(Interface element rows)
::::
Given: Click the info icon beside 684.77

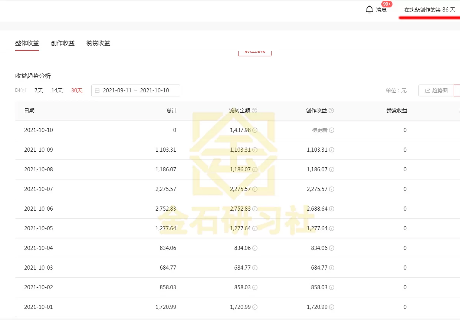Looking at the screenshot, I should pos(254,267).

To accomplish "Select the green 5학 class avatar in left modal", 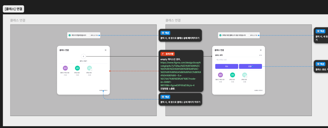I will [x=77, y=68].
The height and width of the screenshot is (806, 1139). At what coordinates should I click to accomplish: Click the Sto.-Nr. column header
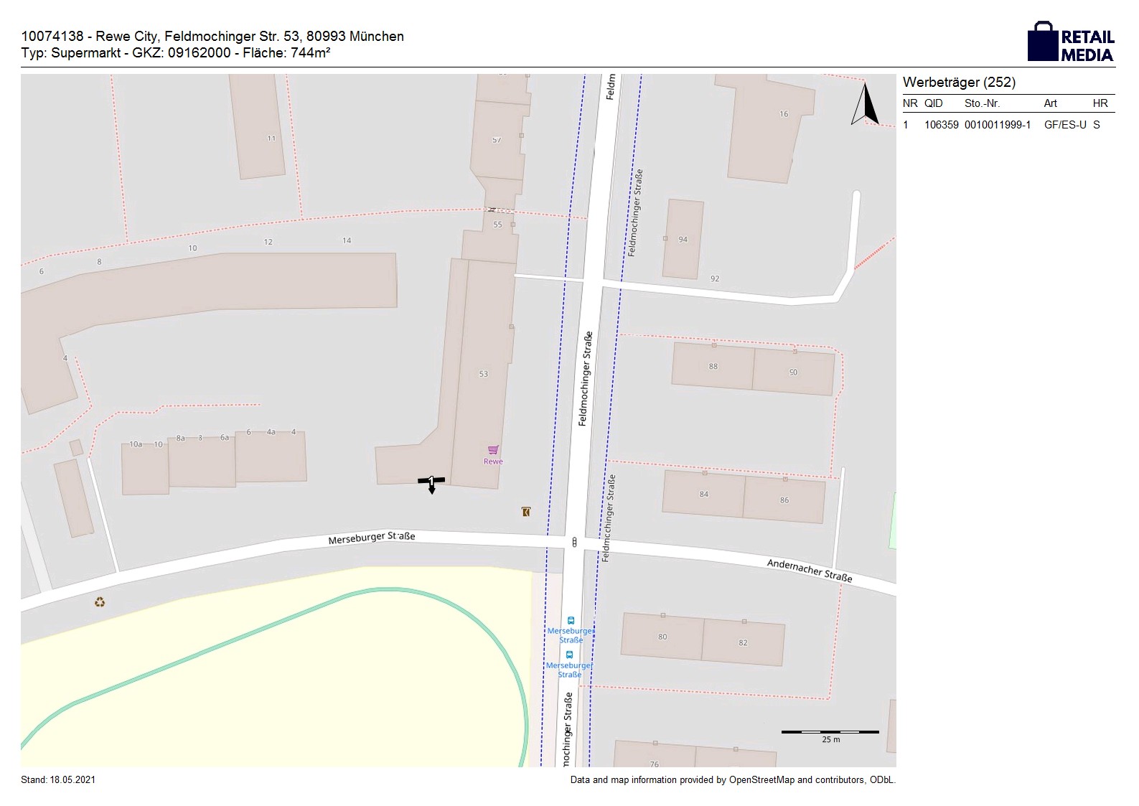coord(982,103)
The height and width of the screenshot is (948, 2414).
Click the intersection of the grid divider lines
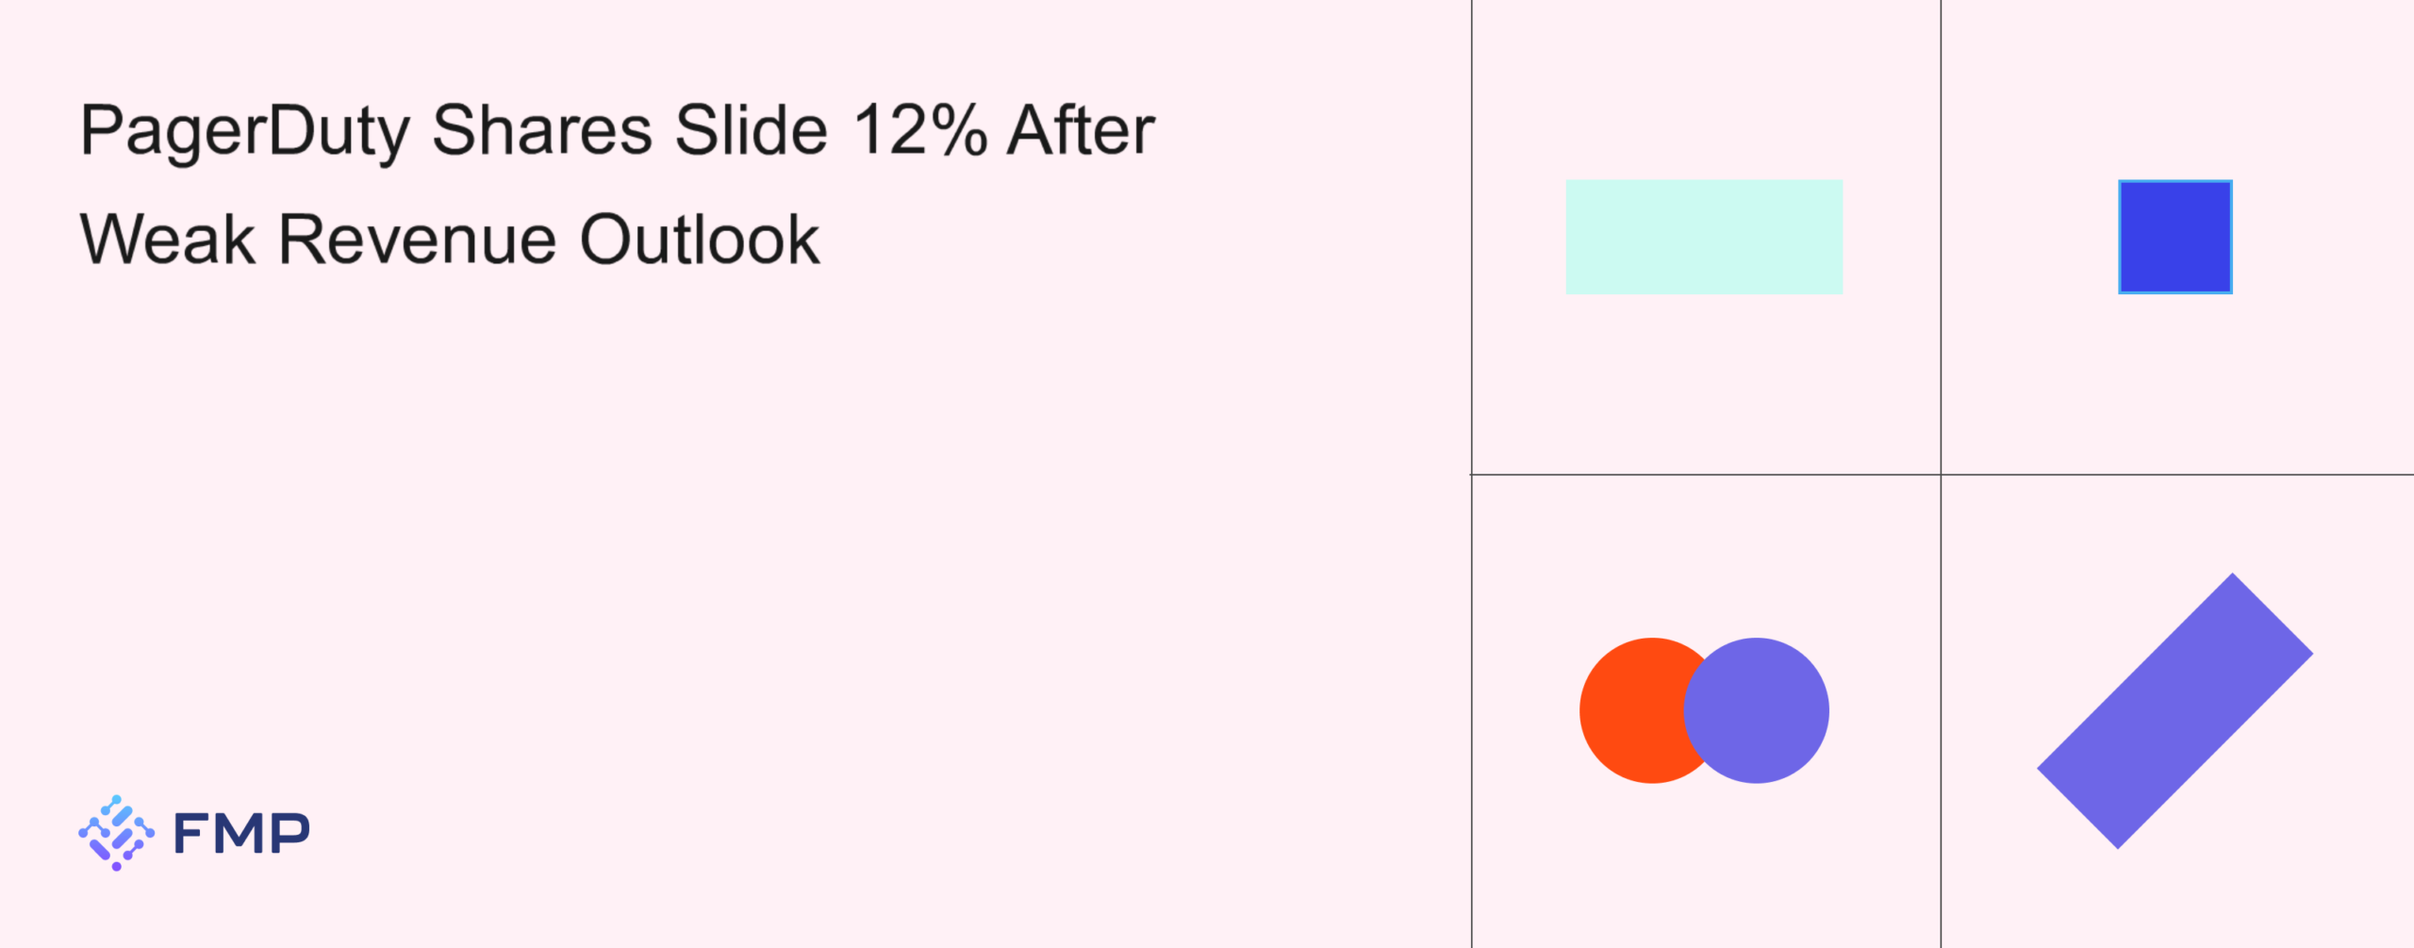click(x=1941, y=474)
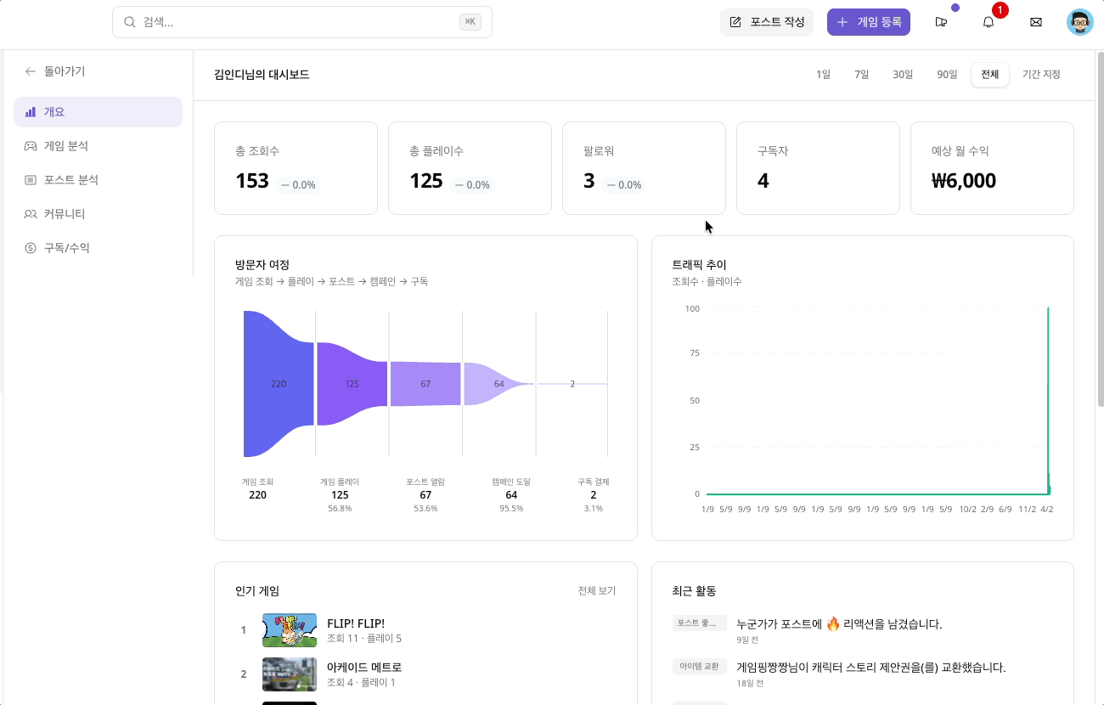Click the megaphone announcements icon
This screenshot has width=1104, height=705.
941,22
::::
● REQUIRED WORK:
Please reproduce the rows from the line containing "The height and width of the screenshot is (806, 1139)." through the end of the rows, swapping "column header" for "column heading" and leaving everything else unchanged. Omit the pictures from your answer.

● TASK OUTPUT:
The height and width of the screenshot is (806, 1139). At what coordinates should I click to accomplish: Click the Sto.-Nr. column heading
coord(982,103)
The height and width of the screenshot is (948, 2414).
Click the intersection of the grid divider lines
click(x=1941, y=474)
Click the megaphone announcements icon
This screenshot has width=1104, height=705.
941,22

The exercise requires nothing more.